FIFA-Präsident Joseph S. Blatter muss sich nach einem Machtwort von DFB-Boss Theo Zwanziger beim Endspiel der Frauenfußball-WM in Frankfurt am 17. Juli einen neuen Platz suchen.

Das WM-Organisationskomitee und der Weltverband entschieden am Freitag, auf die 10.000 Euro teure Umgestaltung der Ehrengast-Tribüne zu verzichten.

Ursprünglich vorgesehen war eine Zusammenlegung der beiden zentral gelegenen VIP-Blöcke durch die Bestuhlung des Mittelgangs. Blatter hätte dann beim Finale exakt in Höhe der Mitellinie gesessen.

"Dass für WM-Endspiele besondere Standards angelegt und daher spezielle Maßnahmen getroffen werden müssen, ist für jeden Fußballfan verständlich. Allerdings kommen gut gemeinte protokollarische Vorschläge in der medialen Wirklichkeit nicht immer gut an. Als ich gestern erstmals von den geplanten Umbaumaßnahmen im Frankfurter Stadion erfuhr, war für mich sofort klar, dass diese nicht umgesetzt werden.
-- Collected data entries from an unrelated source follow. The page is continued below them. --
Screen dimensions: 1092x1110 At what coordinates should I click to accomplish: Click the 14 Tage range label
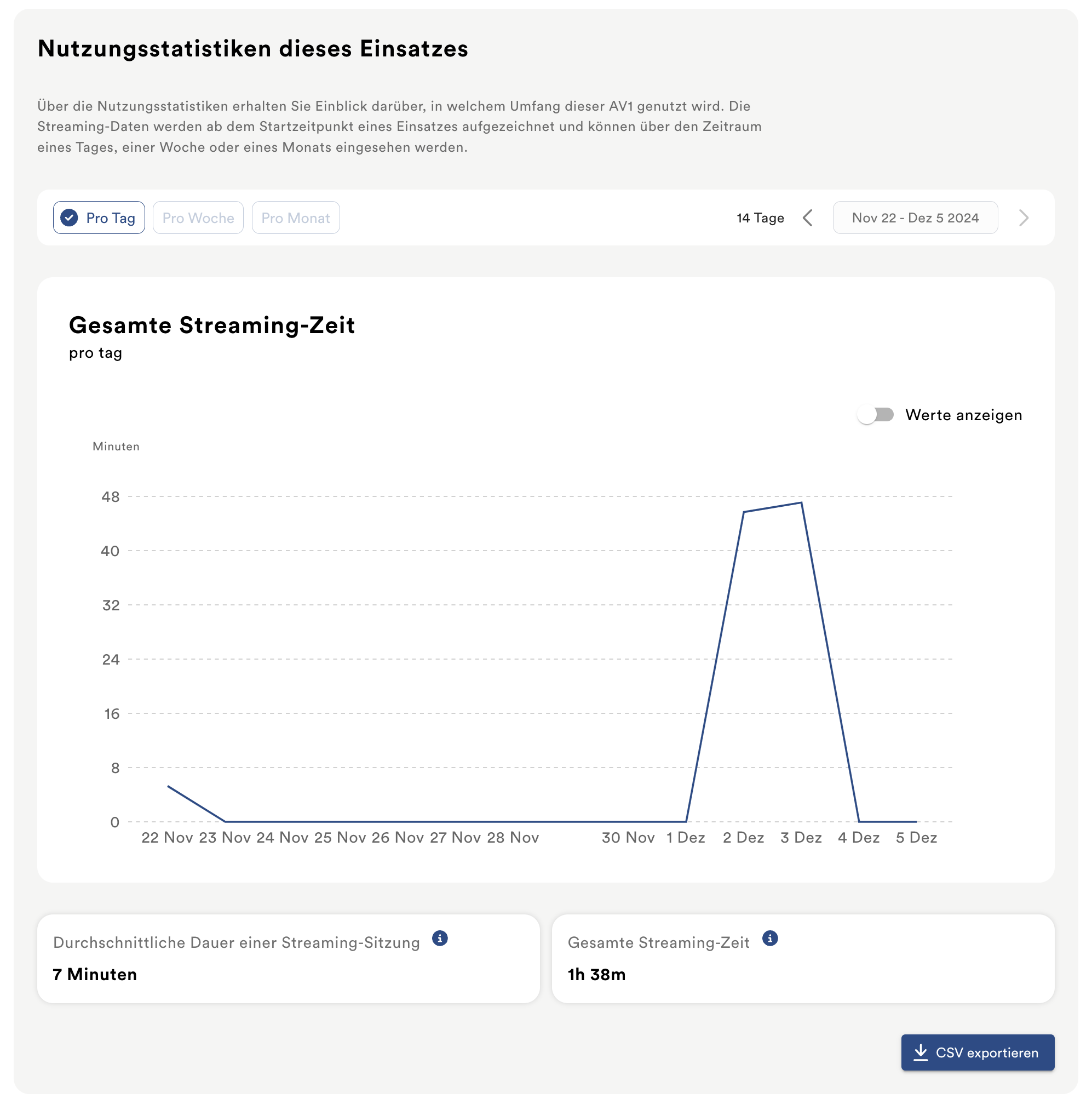coord(760,218)
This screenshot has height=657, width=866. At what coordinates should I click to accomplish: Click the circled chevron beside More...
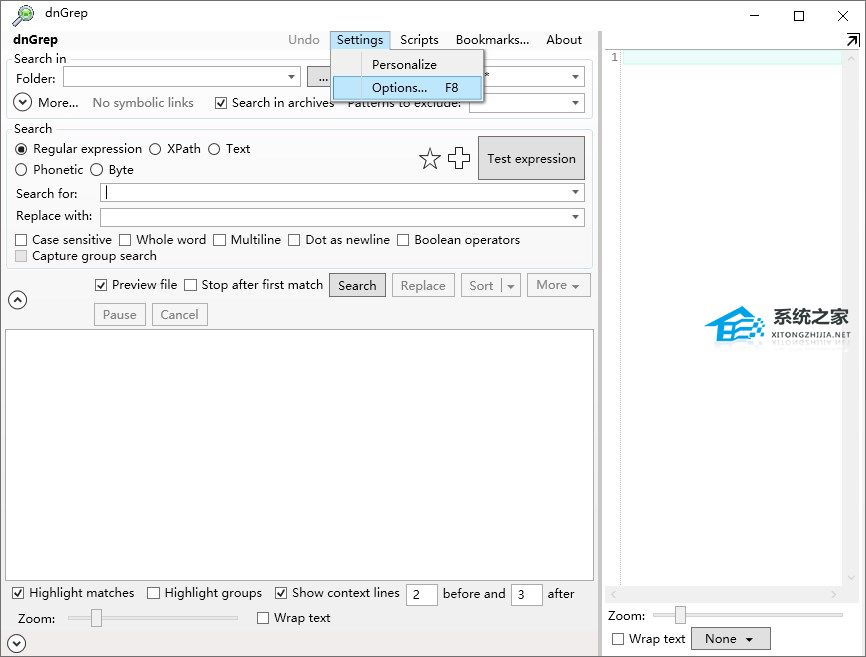tap(23, 102)

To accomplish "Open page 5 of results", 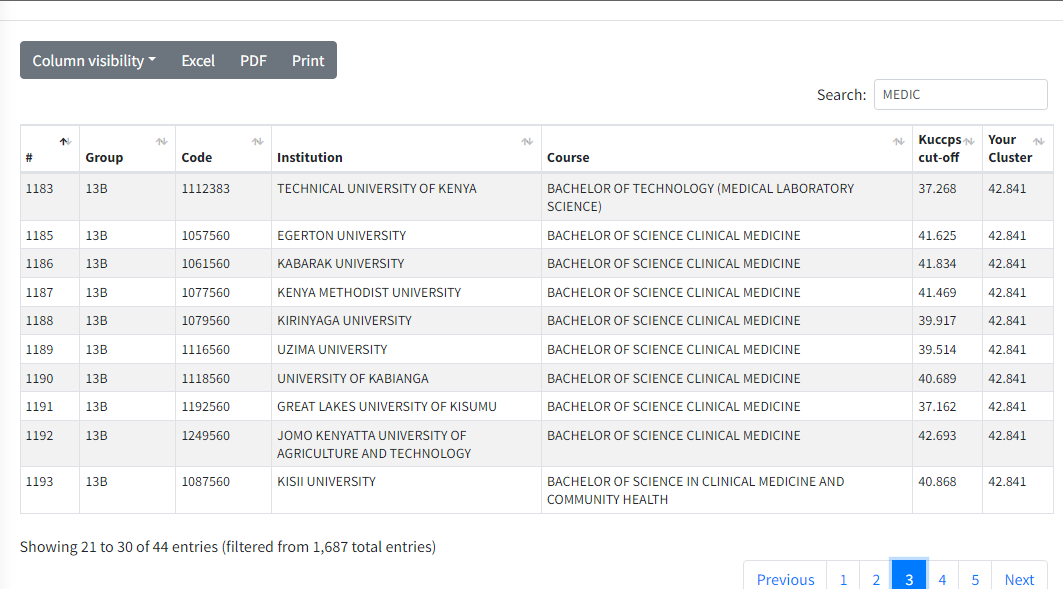I will point(975,579).
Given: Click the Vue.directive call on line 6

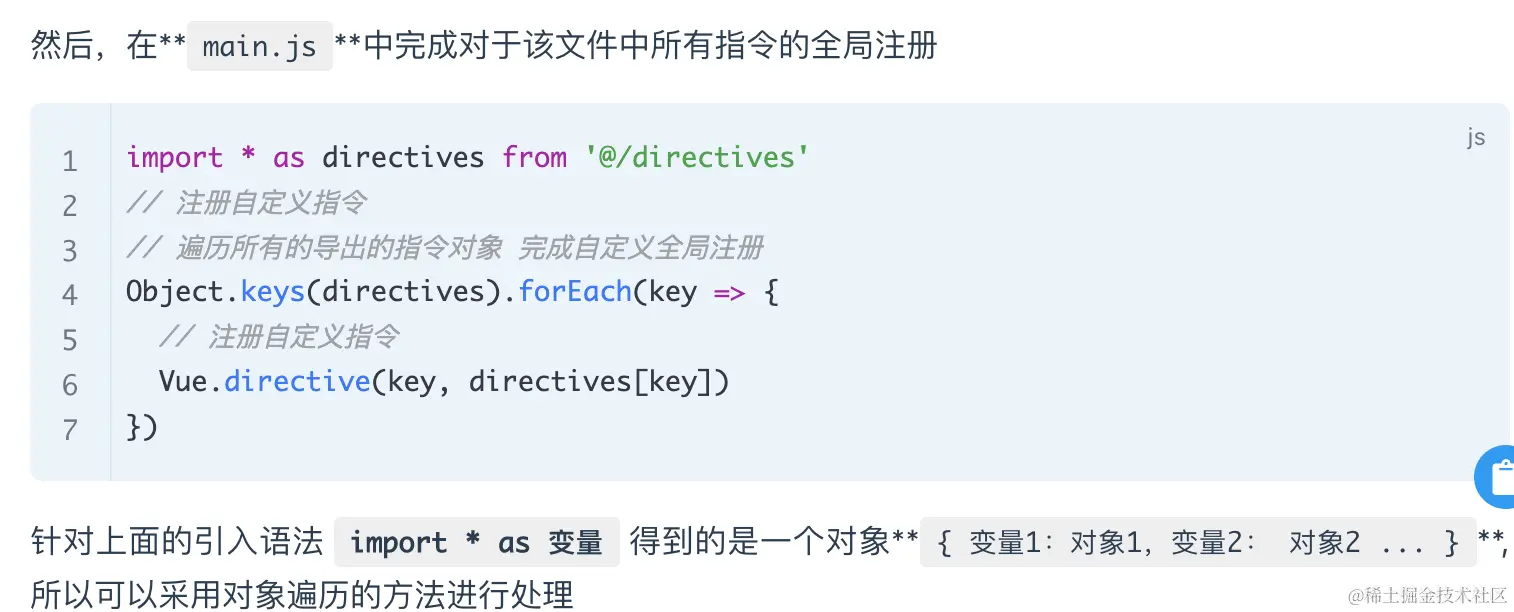Looking at the screenshot, I should click(x=264, y=382).
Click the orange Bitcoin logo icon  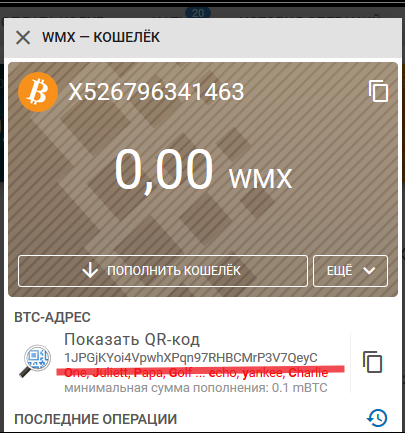coord(38,92)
Das habe ich auch der FIFA deutlich kommuniziert", sagte DFB-Boss Theo Zwanziger.

Irgendwann sei die Grenze des Vertretbaren erreicht, betonte Zwanziger:

"Wir werden uns in Frankfurt auch mit einer Ehrengast-Tribüne, durch die auf Höhe der Mittellinie ein Gang führt, als guter Gastgeber präsentieren und nicht zulassen, dass die Vorfreude unserer Mannschaft und vieler Millionen Fans in Deutschland auf diese WM durch solche Dinge unnötig belastet wird."

Die Stadion Frankfurt Management GmbH hatte am Donnerstag bestätigt, dass bereits bei der WM 2006 im FIFA-Protokoll gefordert wurde, dass die Mitteltreppe umgebaut wird, damit Blatter im Zentrum des Geschehens sitzt.